### SET TASK 1:
In the excerpt on migrating data between Cloud Pak for Data installations, who must run the command that initializes the export import utility?

### EXCERPT:
Migrating data between Cloud Pak for Data installations

Important: IBM Cloud Pak® for Data Version 4.8 will reach end of support (EOS) on 31 July, 2025. For more information, see the Discontinuance of service announcement for IBM Cloud Pak for Data Version 4.X.

Upgrade to IBM Software Hub Version 5.1 before IBM Cloud Pak for Data Version 4.8 reaches end of support. For more information, see Upgrading from IBM Cloud Pak for Data Version 4.8 to IBM Software Hub Version 5.1.

Use the product data export and import utility to export data, including metadata, from one IBM Cloud Pak for Data installation and import the data to another Cloud Pak for Data installation.

The cpd-cli export-import command line interface can export and import Cloud Pak for Data service-specific data (when the services support the command). For more information, see Services that support cpd-cli export-import.

Who needs to complete this task?

Cluster administrator A cluster administrator must run the command that initializes the export import utility.

Instance administrator An instance administrator can run all other cpd-cli export-import commands.

Before you begin

Complete the following tasks before you run the cpd-cli export-import commands:

  1. Set up a client workstation to install Cloud Pak for Data.
  2. Create a profile to use the management commands.
  3. Prepare to use the export and import utility.
Best practice: You can run many of the commands in this task exactly as written if you set up environment variables for your installation. For instructions, see Setting up installation environment variables.

Ensure that you source the environment variables before you run the commands in this task.

Initializing the export import utility

You must initialize the export import utility before you run any cpd-cli export-import commands.

  1. Set the CPU_ARCH environment variable based on the hardware on your Red Hat OpenShift Container Platform cluster:
    • For x86-64 hardware, run:
      export CPU_ARCH=x86_64
    • For Power® hardware, run:
      export CPU_ARCH=ppc64le
  2. Set the CPD_PROFILE_NAME environment variable to the name of the profile that you created in Creating a profile to use the management commands.
    export CPD_PROFILE_NAME=<my-profile-name>
  3. Run the appropriate command for your environment:
    The cluster pulls images from a private container registry
    Restriction: This option is available only if an administrator completed Installing the Cloud Pak for Data command-line interface (cpd-cli).
    cpd-cli export-import init \
    --namespace=${PROJECT_CPD_INST_OPERANDS} \
    --arch=${CPU_ARCH} \
    --pvc-name=export-import-pvc \
    --profile=${CPD_PROFILE_NAME} \
    --image-prefix=${PRIVATE_REGISTRY_LOCATION}

    The cluster pulls images from the IBM Entitled Registry
    Restriction: This option is available only if the cluster can connect to the internet.

### SET TASK 2:
Copy only the entries from their first line through the line that contains "click(x=213, y=163)", switching "checkbox" to "tick box" and changing nothing else. Leave the pictures out.

### Entries on where items appear:
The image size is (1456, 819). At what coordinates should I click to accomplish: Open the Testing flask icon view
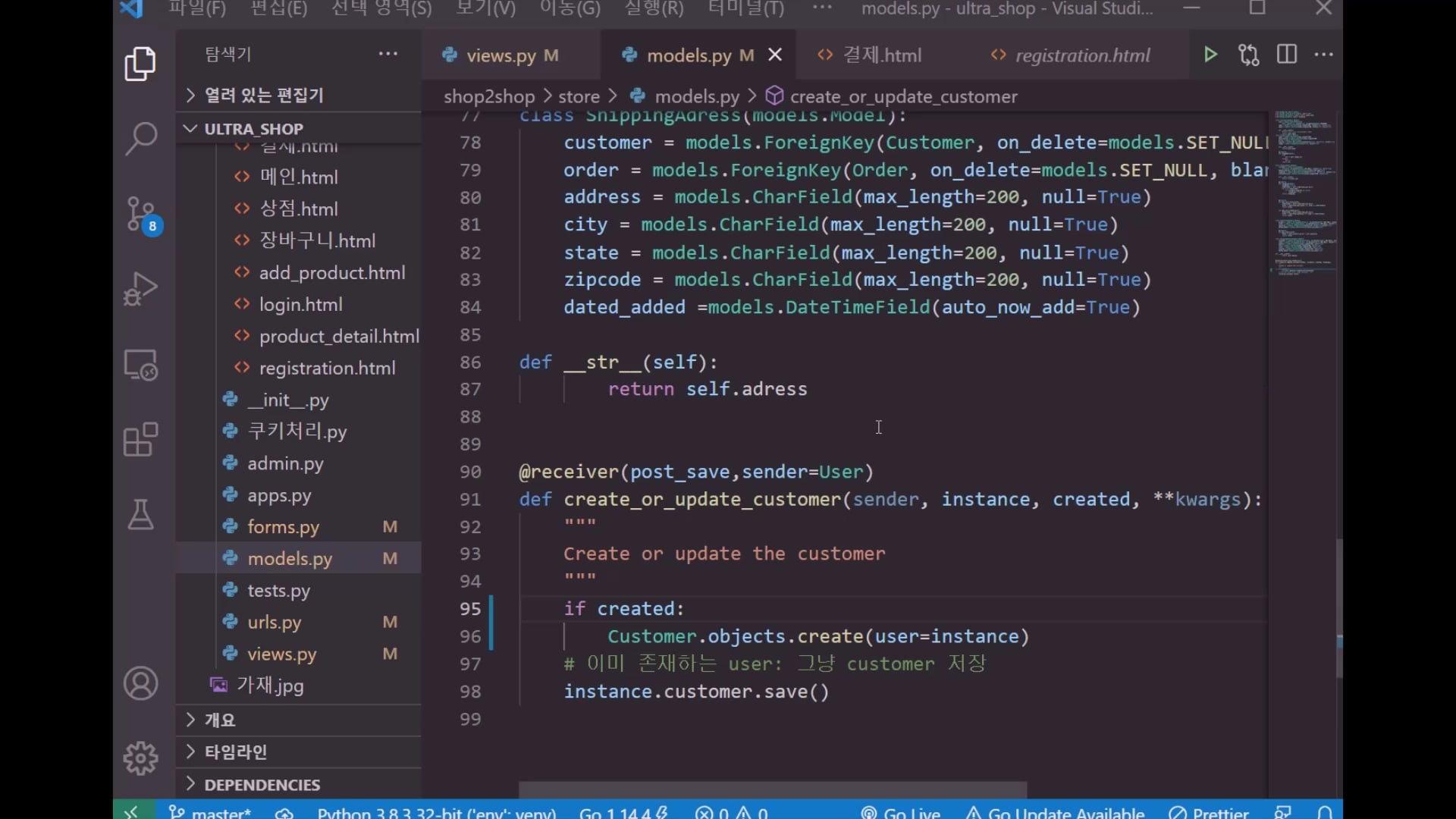point(140,515)
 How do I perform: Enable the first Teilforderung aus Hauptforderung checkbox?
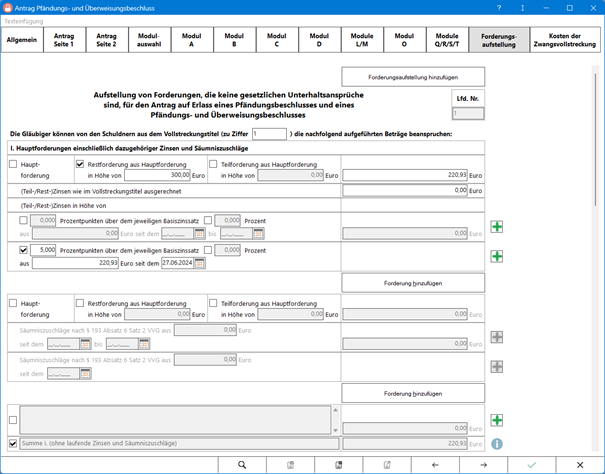click(x=213, y=163)
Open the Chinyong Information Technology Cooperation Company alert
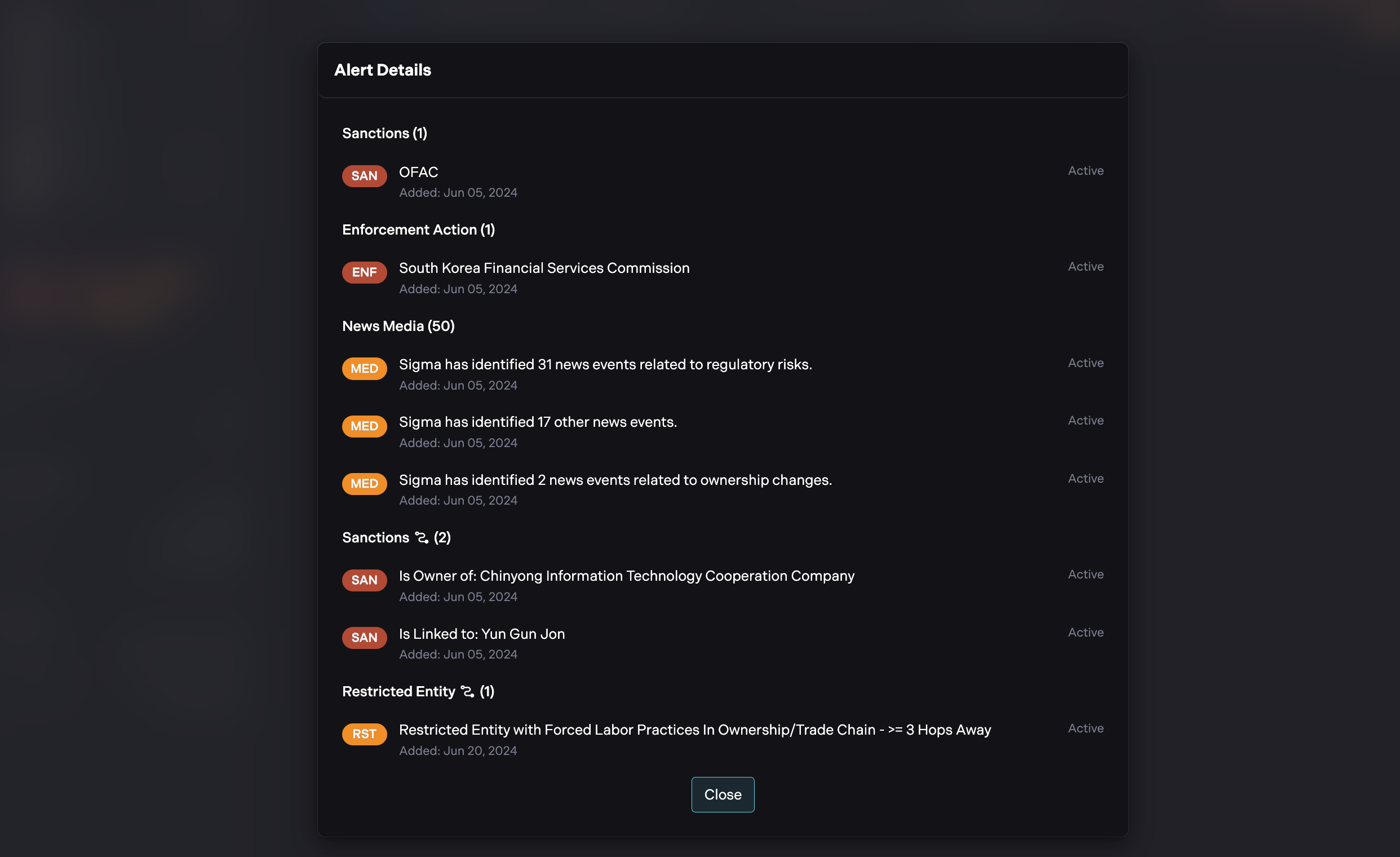This screenshot has width=1400, height=857. coord(626,576)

### WRITTEN RESPONSE 1:
A cluster administrator must run that command.

### WRITTEN RESPONSE 2:
The image size is (1456, 819). At what coordinates should I click to accomplish: Open the Testing flask icon view
point(140,515)
 How do I perform: Enable the first Teilforderung aus Hauptforderung tick box?
click(x=213, y=163)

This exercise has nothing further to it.